Saturday, August 13, 2011

the old arcade on the hill

When I was little, I lived in West Caldwell, New Jersey, and there was this arcade just outside of town - I think it was called Game Town - I don't remember exactly. It was up on this hill and you could see it every time you'd drive from town over to Route 46, which my family would do every now and then because that was the first leg of the route to my grandparents' house. I hardly ever went there.

What I do remember of the place, though, it was like this temple of video gaming, a beacon up there you could go inside and tour these rows of glowing monitors and joysticks and big, brightly-colored, plastic concave buttons. Simply awe-inspiring, especially to a 6- or 7-year old kid with a penchant for befriending kids with an NES or Atari so we could trade games with each other. You have to understand this was in the late 1980s. The proverbial "golden age" had already passed, and this was one of the last vestiges of that bygone era. There were still plenty of good arcade games to be played, though. Sega had risen to dominance and was now kicking some serious ass with their 16-bit games, many of which would eventually find their way onto the Genesis.

We moved away from New Jersey in 1990 for various reasons, and I never saw the place again. By the time I had come back to visit almost a decade later, the place had closed down. Running all those arcade monitors at the same time can sure run up an electric bill. And if everyone is just as happy sitting at home playing their N64, Playstation, or Dreamcast, what's the point of driving out to this place to pay upwards of $1 per play?

Oh, did I mention those big arcade monitors can kill you or implode if not handled properly? The award-winning indie rock group Arcade Fire is actually named because of an arcade they knew of had heard of (fictitious, according to a band quote on Wikipedia) that actually caught fire, presumably from all this high-powered electrical equipment that has to be crammed into a single room, left on all day, and used by lots of random strangers. Can't say I'mI'd be entirely surprised.

Still, there's this somewhat romantic sense of community that got lost in all of that. In college, we would recreate that a little bit by congregating into various dorm rooms where someone would have an N64 and Goldeneye and Mario Kart 64 or Playstation and Madden NFL or Tony Hawk Pro Skater in another. Game consoles were a great way to keep people coming over to your room, if that's what you wanted.
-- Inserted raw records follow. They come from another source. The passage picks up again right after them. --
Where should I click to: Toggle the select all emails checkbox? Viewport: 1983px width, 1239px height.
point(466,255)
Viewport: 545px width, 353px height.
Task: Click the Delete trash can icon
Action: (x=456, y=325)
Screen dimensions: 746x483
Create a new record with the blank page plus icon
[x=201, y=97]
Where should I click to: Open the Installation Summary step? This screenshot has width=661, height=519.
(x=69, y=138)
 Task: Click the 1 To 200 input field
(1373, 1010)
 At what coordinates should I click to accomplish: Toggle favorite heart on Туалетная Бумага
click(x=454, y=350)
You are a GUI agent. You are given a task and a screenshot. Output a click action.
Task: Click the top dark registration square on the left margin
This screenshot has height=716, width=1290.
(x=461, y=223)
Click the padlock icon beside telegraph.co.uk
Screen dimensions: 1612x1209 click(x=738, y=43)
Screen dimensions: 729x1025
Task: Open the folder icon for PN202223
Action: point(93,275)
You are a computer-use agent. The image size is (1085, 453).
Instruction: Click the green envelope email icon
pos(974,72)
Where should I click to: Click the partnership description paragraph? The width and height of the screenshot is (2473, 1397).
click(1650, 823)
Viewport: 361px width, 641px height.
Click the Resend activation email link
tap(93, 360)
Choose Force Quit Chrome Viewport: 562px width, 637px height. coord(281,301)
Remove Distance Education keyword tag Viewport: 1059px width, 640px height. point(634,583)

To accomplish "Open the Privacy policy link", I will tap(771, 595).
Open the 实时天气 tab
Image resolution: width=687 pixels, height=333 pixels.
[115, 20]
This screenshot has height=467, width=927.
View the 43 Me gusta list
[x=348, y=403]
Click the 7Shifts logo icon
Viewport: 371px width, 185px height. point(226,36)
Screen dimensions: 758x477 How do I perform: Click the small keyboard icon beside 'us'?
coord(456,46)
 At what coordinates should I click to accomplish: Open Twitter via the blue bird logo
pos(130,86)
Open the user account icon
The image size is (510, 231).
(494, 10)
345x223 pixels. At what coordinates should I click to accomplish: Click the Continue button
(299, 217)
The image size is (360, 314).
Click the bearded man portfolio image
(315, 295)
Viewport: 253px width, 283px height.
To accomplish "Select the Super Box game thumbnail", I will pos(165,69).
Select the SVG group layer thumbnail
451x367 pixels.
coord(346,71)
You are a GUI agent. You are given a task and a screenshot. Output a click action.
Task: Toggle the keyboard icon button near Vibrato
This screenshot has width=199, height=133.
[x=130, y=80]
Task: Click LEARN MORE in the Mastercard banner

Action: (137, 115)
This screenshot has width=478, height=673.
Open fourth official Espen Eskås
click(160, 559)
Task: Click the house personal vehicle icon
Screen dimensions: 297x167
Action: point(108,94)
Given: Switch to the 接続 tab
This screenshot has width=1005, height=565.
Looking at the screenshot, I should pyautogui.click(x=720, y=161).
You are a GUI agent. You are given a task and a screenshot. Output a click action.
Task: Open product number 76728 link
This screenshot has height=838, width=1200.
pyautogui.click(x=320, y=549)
You'd have that and as long as you were at least fairly social, you could have a BYO party pretty much whenever you wanted to, because the sound of skateboards, go karts, grenade launchers, and football along with seemingly-random, loud swearing inside a college dorm building can only mean one thing. And the RAs couldn't bust you just for playing video games. Unless it was 3AM on a Tuesday, at least.

Then we all graduated, got married, got jobs, had kids, etc.

Well, most of us, anyway.

I was never very suave with the ladies in school, so I can't count myself among the married/with kids population, or even among the busy-gettin-busy population. And the whole career thing only lasted for as long as I continued to abide by the corporate line of a very large software company with little actual interest in open platforms. When that ended, I found myself back at square one, pondering the number 42. Pondering the old arcade on the hill.